Homeward Bound

The prof comes back – with one last look at my neck and with some after care instructions but I know what to do. I’m a Thyroid surgery veteran! He seems happy with how things are going. I’m waiting for my Thyroxin – that’s the drug you take that replicates what your Thyroid function. However, no such luck! I’m not getting any! As I understand it, I’ll have to have radioactive iodine treatment in about 4 weeks and can’t have any Thyroxin in my system when I get radioactive. As I understand it, usually you take Thyroxin and then a couple of days before you go radioactive you get some Thyrogen injections which suppress the Thyroxin – something like that. Anyway, there’s a world shortage of Thyrogen right now (me and my precision timing!) so no Thyrogen means no Thyroxin. He tells me to expect to feel “a bit tired” without my thyroid and Thyroxin.

Just like other luxury hostelries, the North Shore Private also has an early check out. Seeing as the prof has already made his early morning call, by the time David comes to get me at about 8.30 I’m ready and raring to go. Discharge is straightforward and we’re homeward bound.
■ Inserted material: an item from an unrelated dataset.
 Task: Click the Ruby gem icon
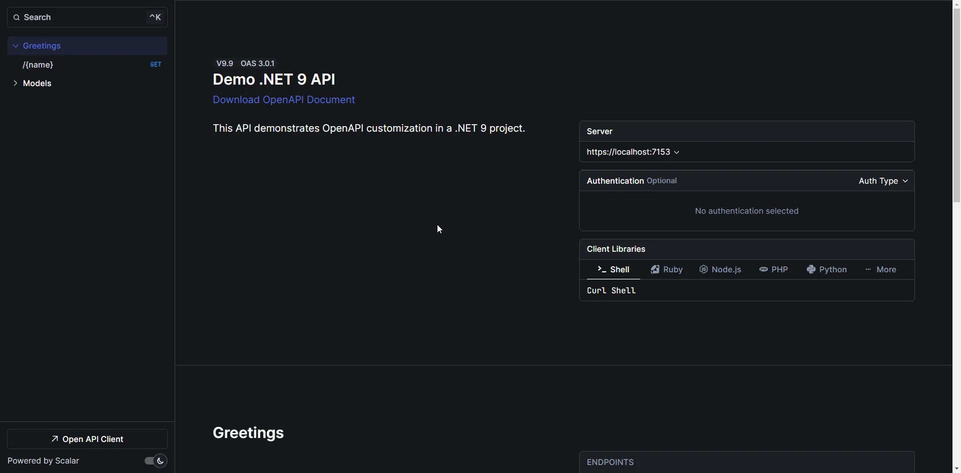point(655,270)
Once home, I assume my position horizontally on the sofa, cocooned in the doona with an ice pack on my neck and one of those circular travel pillows to support it. I’m quite a sight to behold! David waits on me hand and foot and has clearly missed his vocation in life as a nurse! I’m not on any pain medication which is great, just calcium tablets. Actually, they’re so much more than a tablet, they’re more like  torpedoes and as I’m obliged to take four a day , poor David becomes the official pill cutter! I’m sure these are tablets made for the outsize oesophagus, why can’t medical manufacturers just make them smaller and make you take more of them? Is that rocket science or what?!